MPs have said that preserving public funding of WRAP is “essential” for it to maintain momentum in its food waste reduction programmes.

A report from the Environment, Food and Rural Affairs select committe, which is titled ‘Food security: demand, consumption and waste’, stated: “Programmes such as those run by WRAP have driven reductions of 21% in avoidable household food waste since 2007.”

Defra cut WRAP funding from £48.1m (2010–11)  to £17.6m (2014–15).
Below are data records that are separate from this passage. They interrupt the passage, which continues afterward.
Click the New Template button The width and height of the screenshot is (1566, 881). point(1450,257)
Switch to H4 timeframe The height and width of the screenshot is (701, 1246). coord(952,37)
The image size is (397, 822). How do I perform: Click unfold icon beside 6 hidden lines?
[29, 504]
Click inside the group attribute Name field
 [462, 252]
Meanwhile funding for 2015–16 is anticipated to be £15.5m.

WRAP has achieved charitable status, which could allow it to access wider funding such as from trusts and charities, but the Committee’s principle recommendation was to continue adequate public funding for the organisation.

The report stated: “This makes good economic sense even in times of financial constraint, since programmes to reduce food waste deliver both public and private benefits beyond their costs.”

WRAP chief executive Liz Goodwin told the committee that every £1 of public money spent on programmes to reduce household food waste generated £250 worth of savings in the home.

“Clearly I could say we could do more if I had more resources but there are also a lot of resources being put in by others,” she added.

The committee also welcomed work by organisations such as Plan Zheroes to redistribute surplus food, but cited that just 2% of the 400,000 tonnes of food which is still edible when discarded is redistributed.

The report called on Defra to lead a joined-up national approach that saves and redistributes surplus food from all parts of the supply chain.

It stated: “Defra should appoint a food security co-ordinator, one of whose key roles would be to bring together key agencies to develop effective systems to distribute far greater volumes of food that would otherwise go to waste.”